MOSCOW (MRC) -- The Reserve Bank of India has capped weekly dollar purchases by oil refiners to pay off their debts to Iran in order to avoid pressure on the rupee, three sources said on Monday, as per Hydrocarbonprocessing.
India is one of the biggest buyers of Iranian crude and built up a payments backlog when Iran was under Western sanctions, with its refiners owing about USD6.5 B to Iran.
They have cleared USD770 MM in Euros through Turkey's Halkbank to National Iranian Oil Co (NIOC). State-run Union Bank of India facilitated the payments.
The refiners had been holding back 55% of payments to Iran after a channel through Halkbank was closed in 2013, although payment of some of those funds was allowed after an initial temporary deal to lift the sanctions.
Last week, on the basis of an RBI advisory, India's oil ministry wrote to refiners saying the remaining dues can be settled in three months from May 30 and told companies to ensure demand for foreign exchange is limited to USD500 MM per week, the sources told Reuters.
"RBI wants to stagger payments to Iran to pre-empt any undue volatility in the domestic forex market," said one source.

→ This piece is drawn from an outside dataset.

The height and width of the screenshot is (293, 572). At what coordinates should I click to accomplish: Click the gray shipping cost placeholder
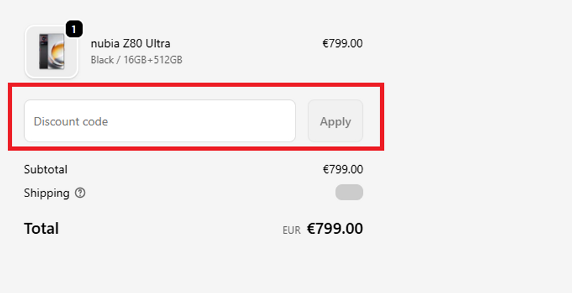pos(349,193)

The rupee touched a near three-month low of 67.77 to the dollar last week, partly due to dollar purchases to settle a portion of the Iranian oil dues the week before.

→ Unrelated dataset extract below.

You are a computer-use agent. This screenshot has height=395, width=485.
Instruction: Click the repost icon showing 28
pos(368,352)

India's oil ministry has asked state refiner Mangalore Refinery and Petrochemicals Ltd. (MRPL) to coordinate with other firms to ensure that weekly payments do not exceed USD500 million.
We remind that, as MRC informed earlier, in August 2015, MRPL initiated its downward integration by amalgamation with ONGC Mangalore Petrochemicals Limited (OMPL). Last year, OMPL had commissioned a state-of-the-art aromatic complex with 914,000 tpa capacity of paraxylene and 283,000 tpa capacity benzene adjacent to the refinery. The amalgamation will ensure optimal utilization of resources which will lead to improvement in overall working culture and environment.